Fatima Karmadwala, International Public Health
1. Tell me about your experience of having multi-drug resistant TB? How did it affect your life and how did that make you feel?
I moved from my hometown of Blackburn, for university, and to kickstart my future. At the end of first year I got very sick. I had a nasty cough that wouldn’t go, and I lost a lot of weight. I went to the GP, but nobody thought to check if I had TB. I also visited A& E, but they sent me home. Eventually, I was diagnosed with multi-drug resistant TB (MDR-TB) and quickly admitted to a hospital near my home into a negative pressure room (a room that filters the air frequently). At that time, nobody explained to me what MDR TB was, so I googled it.
I missed a lot of my studies because of my diagnosis. People thought I was contagious, despite me not being due to my treatment, and they were reluctant to meet me face-to-face. I was a TB patient and a university student with friends, but I went home to a box of medication.
2) You had a long road to recovery and the treatment for MDR TB is very intense. What did it entail?
After 50 days in hospital, I was transferred to Liverpool University Hospital NHS Foundation Trust. Overall, my treatment included 50 days of isolation in a negative pressure room, 20 months of daily oral medications, and eight months of IV (intravenous) treatment through a PICC line (drip) three times a week. The PICC line limited what I could do and swallowing the pills every day was hard. The side effects were constant: red skin, nails, and urine, whilst peripheral neuropathy meant I could barely walk. My most intense side effect was severe abdominal pain that lasted for one and a half years after my treatment ended.
3) Having treatment affected you financially - what changes could the government or other organisations make to improve support for people with TB?
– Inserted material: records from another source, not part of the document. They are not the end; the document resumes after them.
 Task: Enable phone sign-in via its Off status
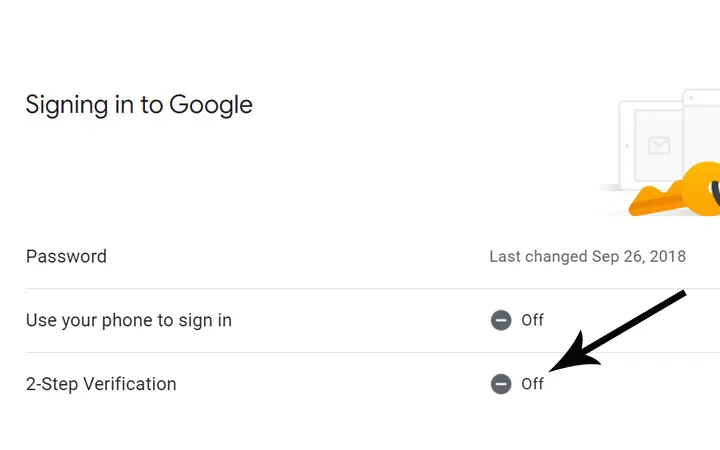pyautogui.click(x=532, y=320)
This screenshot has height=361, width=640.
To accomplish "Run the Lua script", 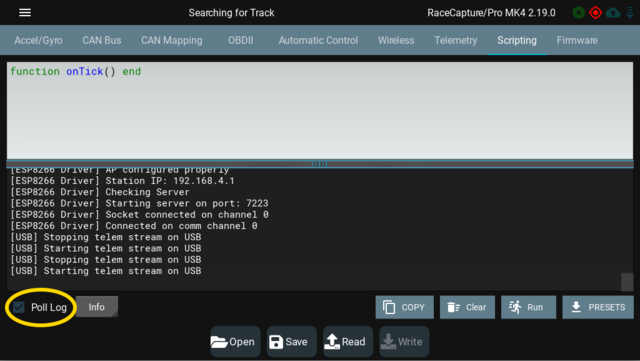I will pyautogui.click(x=529, y=307).
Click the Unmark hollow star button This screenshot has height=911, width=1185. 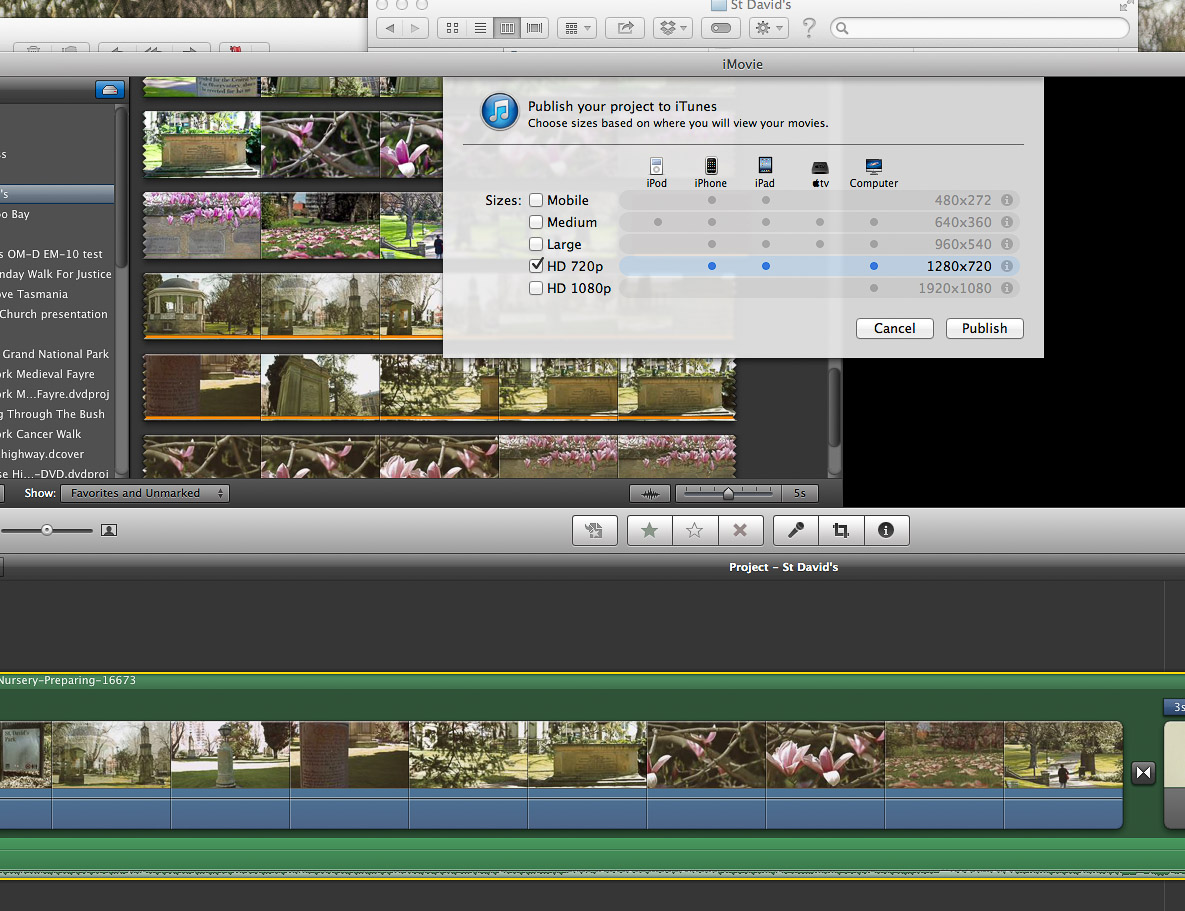point(695,531)
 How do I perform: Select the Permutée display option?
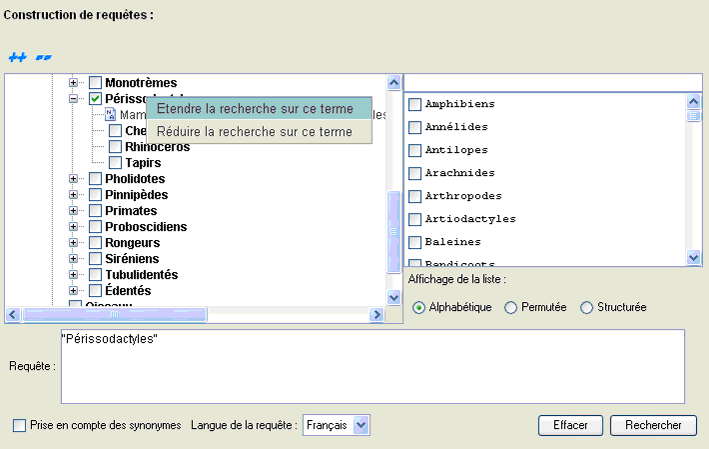click(x=511, y=307)
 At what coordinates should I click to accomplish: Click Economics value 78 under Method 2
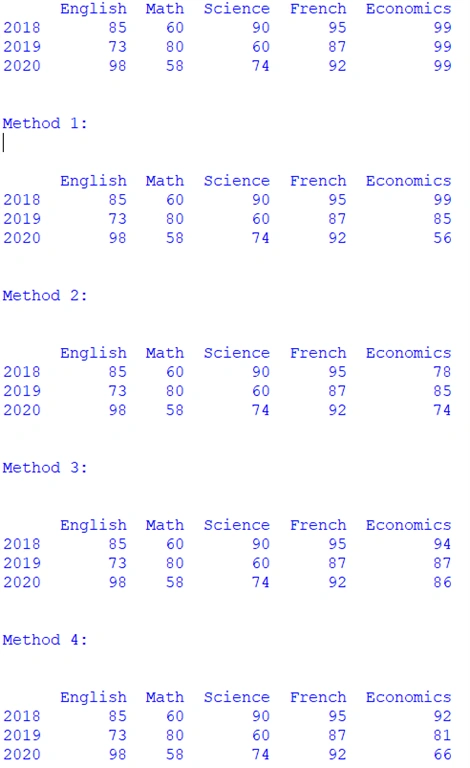pos(442,372)
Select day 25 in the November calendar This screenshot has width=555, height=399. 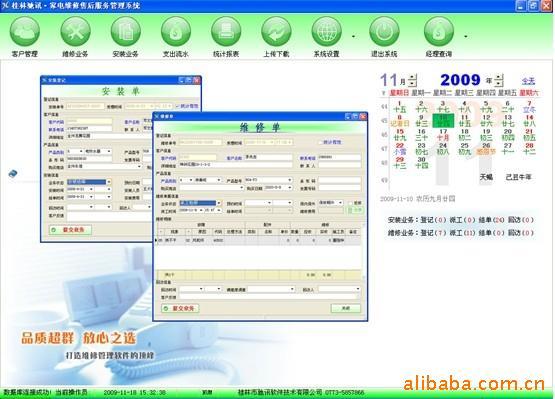click(x=464, y=148)
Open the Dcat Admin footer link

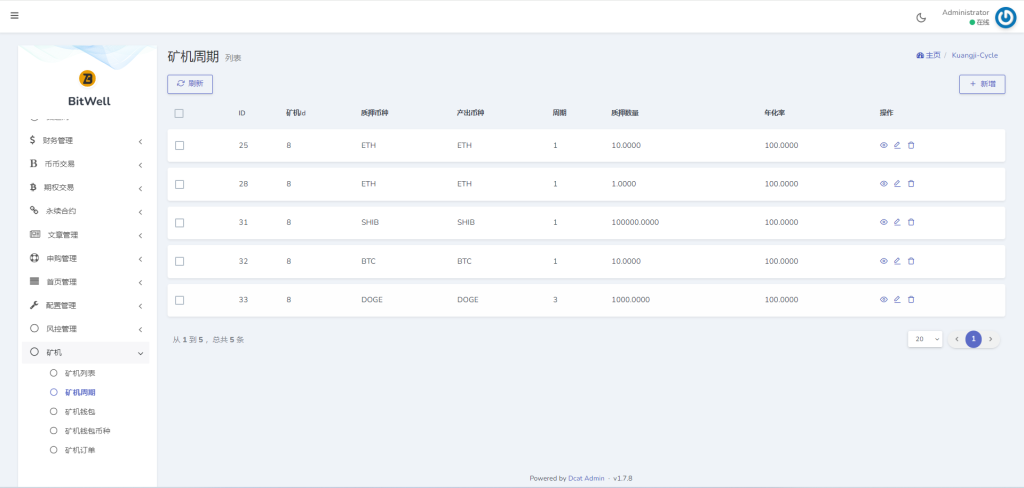tap(587, 478)
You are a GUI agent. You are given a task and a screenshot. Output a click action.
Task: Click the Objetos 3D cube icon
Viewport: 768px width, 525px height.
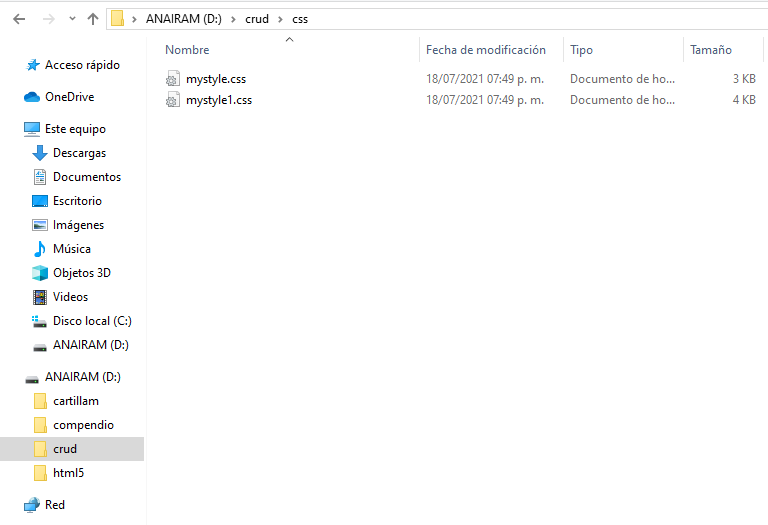pos(40,273)
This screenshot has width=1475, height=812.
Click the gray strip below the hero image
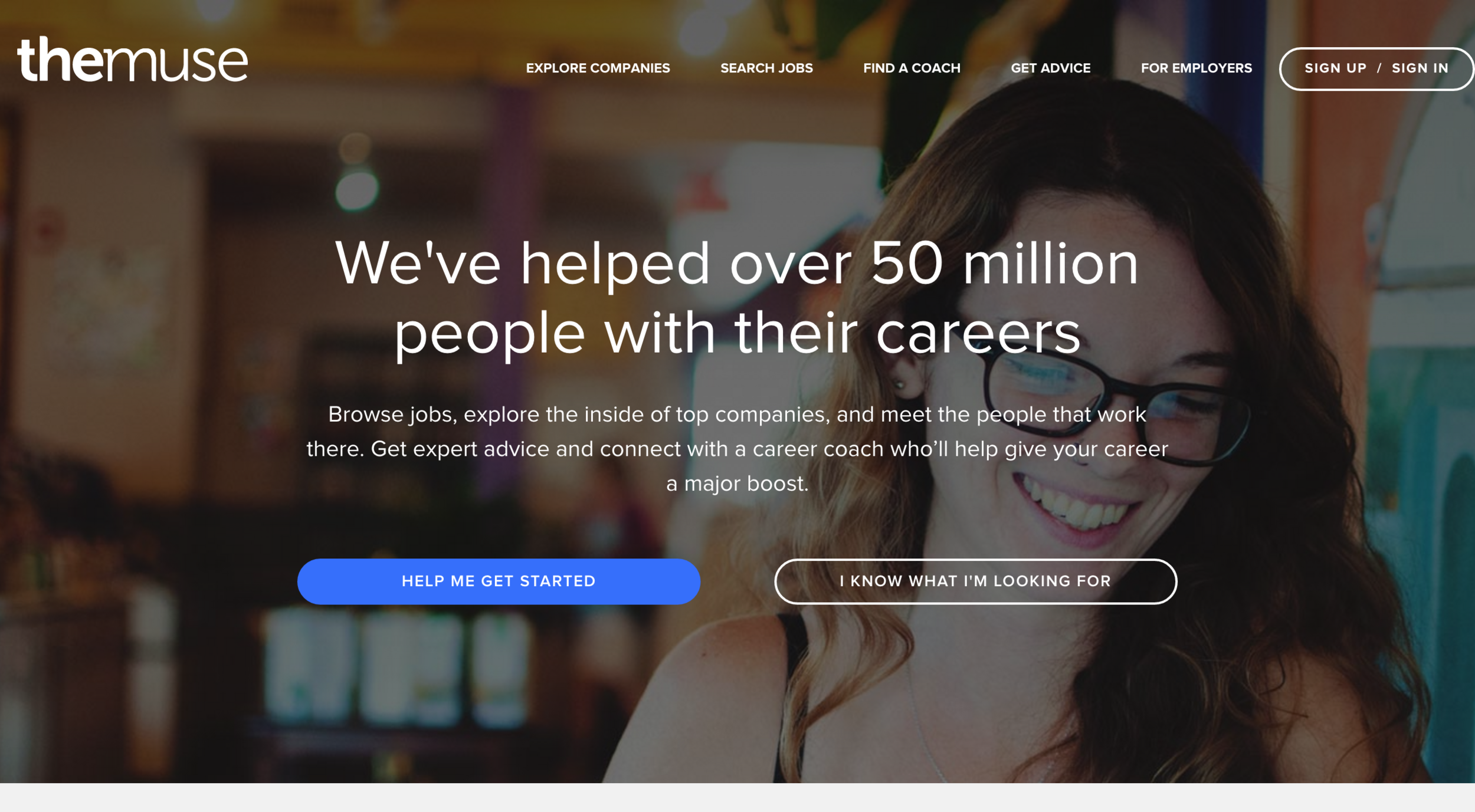pos(738,798)
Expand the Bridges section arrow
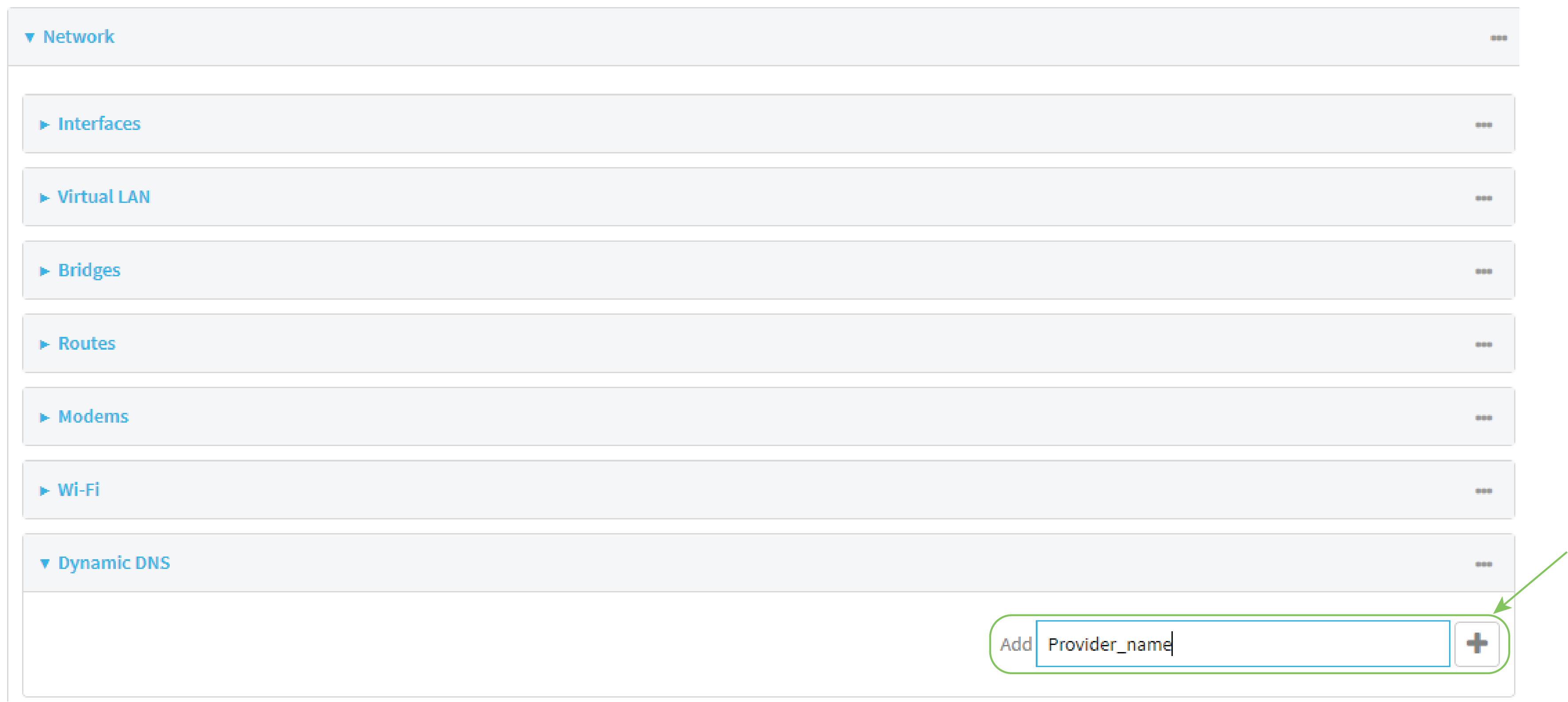1568x702 pixels. point(45,271)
I had no income as I’d lost my job because people thought I was still contagious, and I was still paying rent for accommodation I wasn’t living in - there are no special concessions for a TB patient. My mum paid a daily parking fee, whilst visiting me at the hospital. We weren’t made aware that you can get help with this. I applied for Personal Independence Payment (PIP) to help with costs. The Department of Work and Pensions interviewed me and looked through my doctor’s notes. You are marked between 0 and10; 0 being nothing and 10 being at the severe end of the scale. I was scored a 0 on every single question. My condition was a 0 to them. I refused to accept it and appealed. I was eventually paid the lowest amount available. I still don’t work, and I still have no help.
TB patients need to be better recognised. Just because there isn’t always a scar or a bruise, doesn’t mean the illness isn’t happening inside of us. There should be a set payment plan as soon as you are diagnosed with TB. People don’t seek diagnosis or treatment, for fear of missing out on their wage. If they were guaranteed help after being diagnosis, TB could be detected and treated earlier, in more people.
4) You have said you felt better supported once your treatment moved to Liverpool. Which organisations, teams, and people worked with you to improve your treatment and situation?
My doctor, Dr Gerry Davies, changed everything for me. He spoke to me and treated me like a human being; he was present whenever I needed medical help. He wasn’t afraid of my condition, which made me feel comfortable about contacting him with any issues. I didn’t feel like a burden, I felt like I was his only patient. He made sure my treatment plans were prioritised and my side effects recognised. Every patient wants that recognition.
My TB nurses visited me regularly and it was like seeing friends who knew how having TB felt. I remember Amina Farrah, one of the TB nurses, fondly. Ian at The Royal Liverpool Hospital did my IV treatment three times a week and was extremely friendly, which helped me feel “normal”.
LSTM’s Dr Bertie Squire and Tom Wingfield also saw me as far more than a patient. They opened opportunities for me, through the treatment of my TB, which I never thought was possible. It helped my confidence a lot and I made lifelong connections.
5) You successfully completed a master’s in international public health at LSTM, with a thesis focusing on the economic impact of TB on those affected. You're also an advocate for people with TB, including with the World Health Organization. What inspires you?
After being diagnosed, I changed my education programme from sport psychology to a master’s in international public health at LSTM. It is something I am so passionate about and I want to make a difference.
I hope to reduce the stigma for people with TB. I faced a lot of shaming and stigma from people, because of my TB. I want people to be able to say they have TB, without worrying about the consequences. TB can be an invisible illness. I was told not to take the lift at hospital and to use the the stairs, because I was young, to free up the lift for people who needed it more. I didn’t want to tell people in the lift that I had TB and was breathlessness, so I forced myself up the stairs.
I’d also like people to gain financial support once they’re diagnosed with TB. I’m studying at LSTM now and my thesis is on the catastrophic costs to TB patients in the UK. I’m working with WHO and UKAPTB, and hope to be able to help shape global policies around the financial impact of TB.
Outside of my study, I’m focusing on my one-year-old daughter and expecting my second baby. I want people to know that you can have healthy relationships and grow your family, regardless of what you have been through. I never thought I could have a family due to the severe side effects I faced. I hope to be proof to patients undergoing treatment, that it gets better.